**COMPITI:**
(a) Ricopia il brano sul Film Forum, tutto da "Film Forum, il mio" giù fino a "festeggiano la mia partenza.", rinominando "Dorrie" in "Dorothy".
(b) Secondo il brano sul Film Forum, a chi è intitolato il bar del cineclub?

Film Forum, il mio migliore amico a New York


Questa settimana al Film Forum: Elio Petri, 1970, Oscar per 
il miglior film Straniero. Un thriller politico imbevuto di 
surrealismo grottesco, con un grandissimo Gian Maria Volonté, 
una conturbante Florinda Bolkan, una straordinaria colonna 
sonora di Morricone e un sacco di splendide Alfa Romeo d'epoca!
Film Forum, since 1970

Dorrie e Annamaria, mentre
festeggiano la mia partenza. 
Un anno più tardi, 
ancora festeggiano

È già passato quasi un anno, le foglie sugli alberi cominciano a ingiallire, e la mia tessera annuale del Film Forum, il re dei cineclub newyorchesi, sta per scadere. I colleghi di lavoro, con l'accorta regia di Dorrie, che di America se ne intende, me l'hanno regalata quando sono andato via. E da ottobre scorso, estate e inverno, ho colmato i vuoti delle mie incerte giornate di orfano del lavoro fisso con il programma di film d'essai e grandi classici che il Film Forum seleziona con amore e inevitabile spocchia per le sue migliaia di aficionados. Ho condiviso il piacere con canuti ex-hippy e imberbi studentelli, professoresse lesbiche ostili ai cellulari, e intellettuali dell'East Village immersi nella lettura del New Yorker sino allo spegnersi delle luci. Sì, perché i pochi che al Film Forum vengono accompagnati quasi si scusano: il modo migliore per assaporare un vecchio "Io e Annie", la "Battaglia di Algeri" o un vecchio Truffaut è farlo da soli, in religioso silenzio. Attivo dal 1970, Film Forum, l'unico cineclub davvero indipendente rimasto in città, si sostiene grazie a un piccolo lascito e a donazioni private, fa girare i film dalle tredici all'una nelle tre sale climatizzate (una delle quali dotata di una serie di pilastri a ostruire la visione dello schermo, che da habitué ho ormai imparato ad evitare abilmente) e arrotonda gli incassi con le torte fatte in casa e i pop corn che si possono acquistare nel bar intitolato a Federico Fellini. E poco male che si trovi al confine tra Soho e il Village, all'estremo opposto di Manhattan rispetto a casa; quando l'ora arriva, è un piacere saltare in un vagone argentato della metropolitana, attraversare le viscere della città, ed emergere dopo poco più di venti minuti sotto la pioggia o il solleone ai piedi dell'insegna blu accesa tutto l'anno.

**DATI GREZZI:**
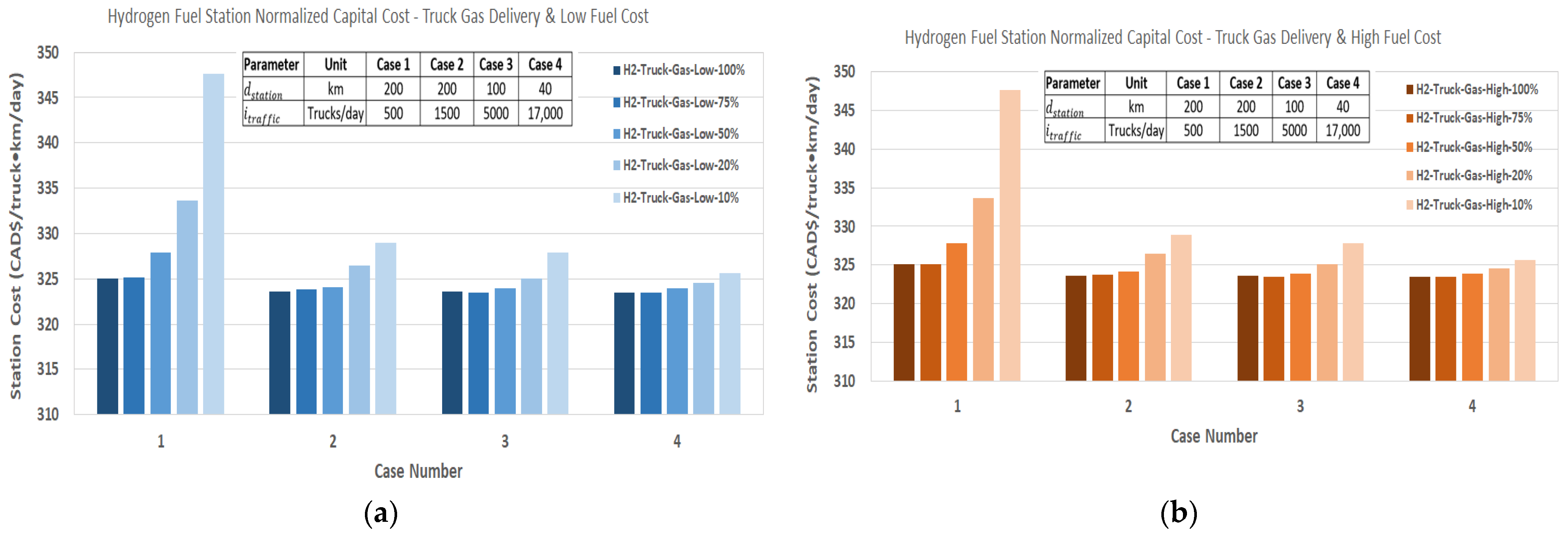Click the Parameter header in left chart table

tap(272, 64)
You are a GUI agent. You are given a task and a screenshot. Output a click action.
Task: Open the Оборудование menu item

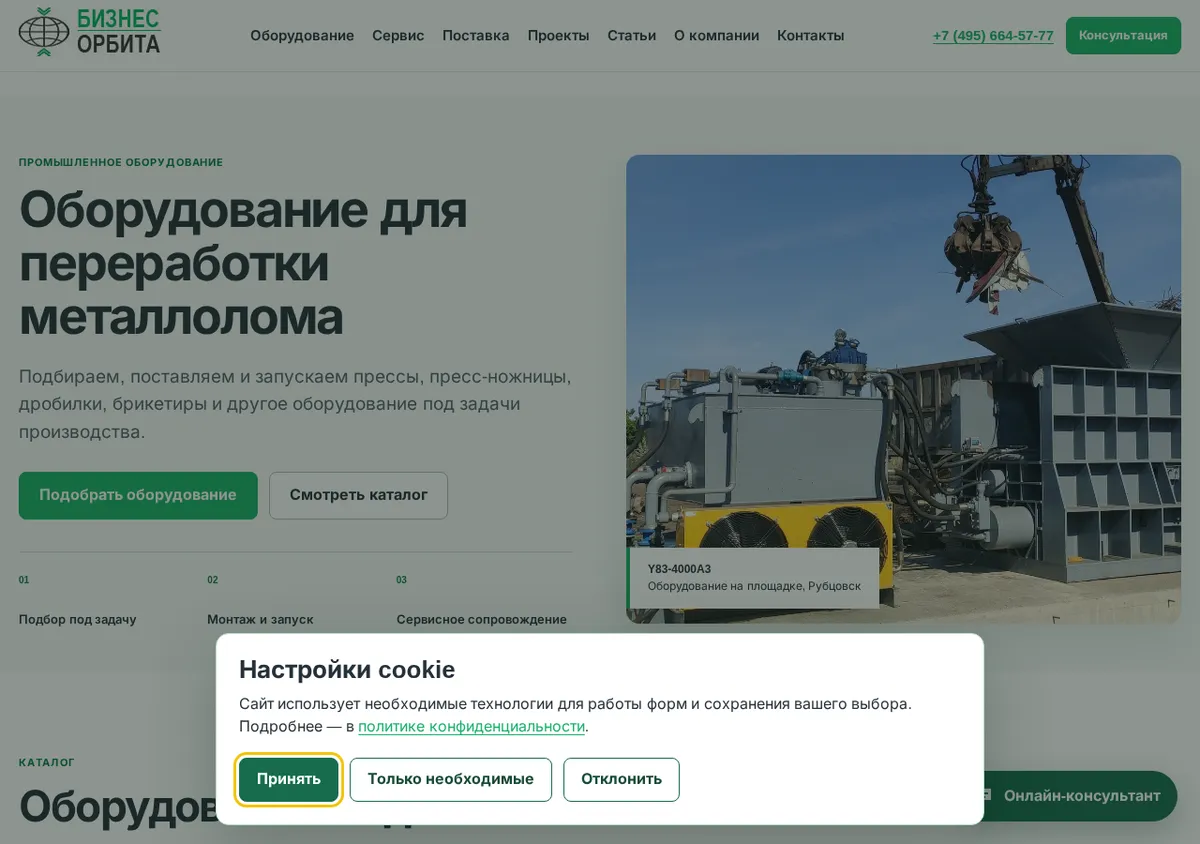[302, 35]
* * *
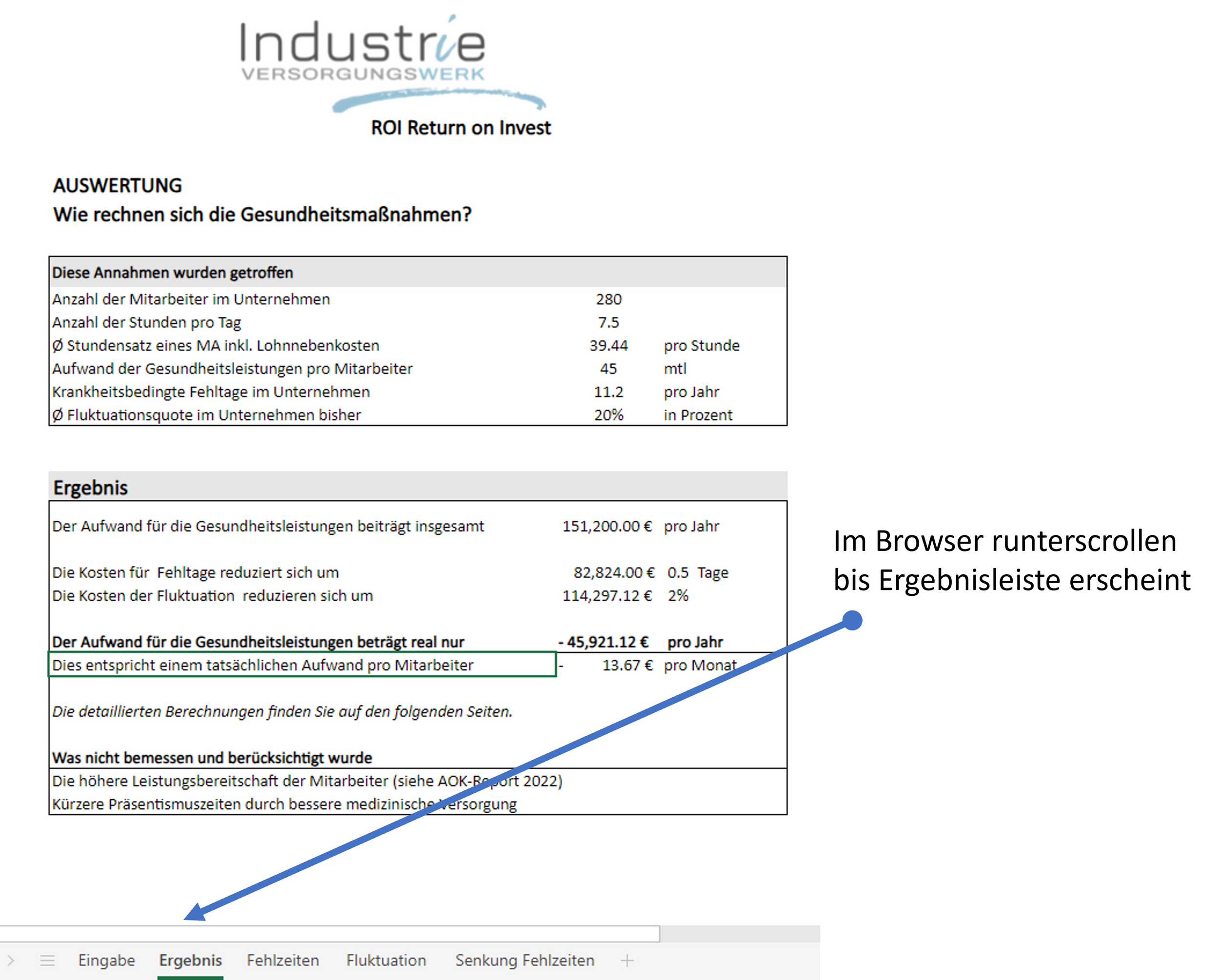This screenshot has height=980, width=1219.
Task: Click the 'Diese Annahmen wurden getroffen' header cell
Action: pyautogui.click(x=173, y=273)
--
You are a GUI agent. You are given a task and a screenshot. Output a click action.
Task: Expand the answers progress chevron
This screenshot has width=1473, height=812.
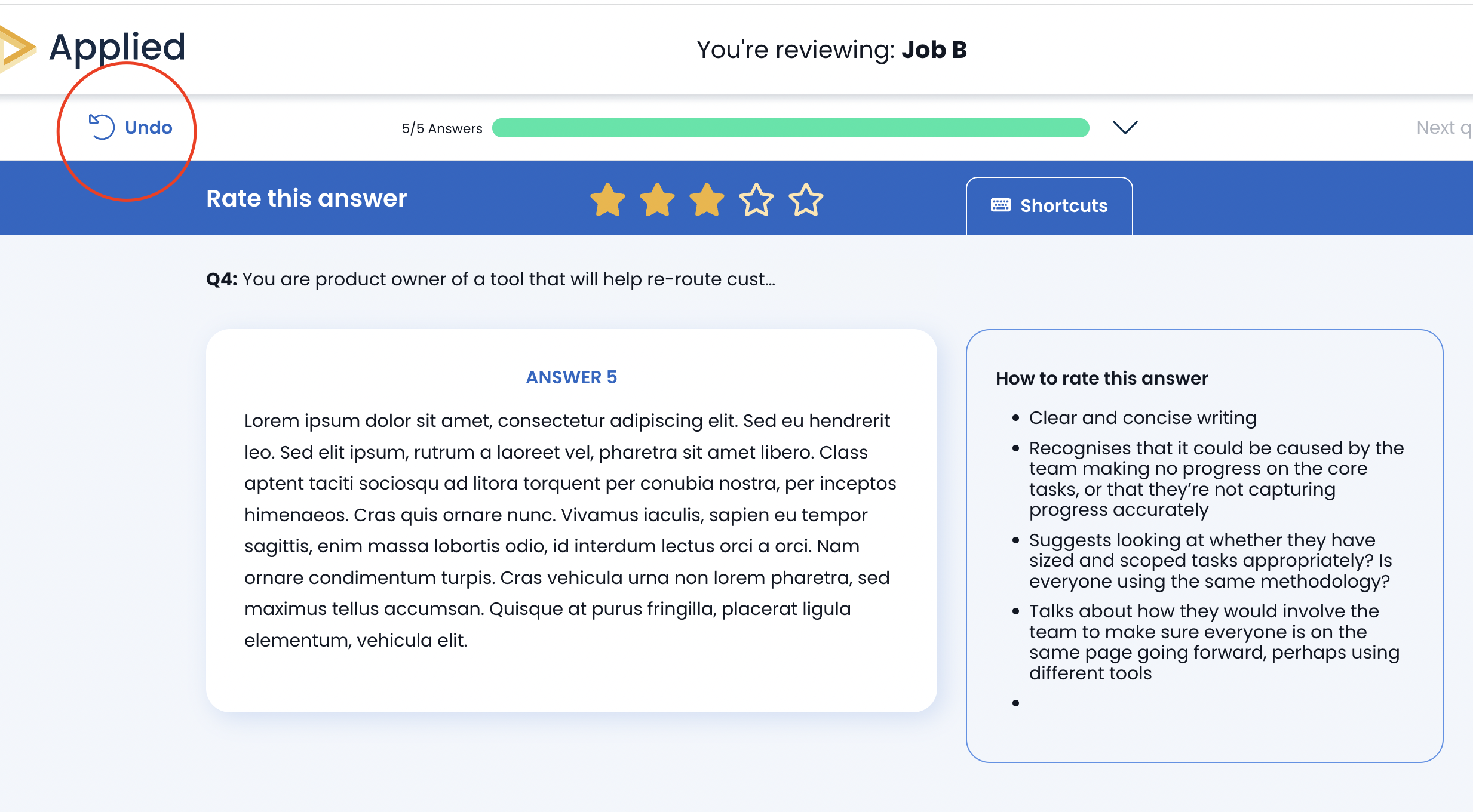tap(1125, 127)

**RISPOSTE COMPLETE:**
(a)
Film Forum, il mio migliore amico a New York


Questa settimana al Film Forum: Elio Petri, 1970, Oscar per 
il miglior film Straniero. Un thriller politico imbevuto di 
surrealismo grottesco, con un grandissimo Gian Maria Volonté, 
una conturbante Florinda Bolkan, una straordinaria colonna 
sonora di Morricone e un sacco di splendide Alfa Romeo d'epoca!
Film Forum, since 1970

Dorothy e Annamaria, mentre
festeggiano la mia partenza.

(b) A Federico Fellini.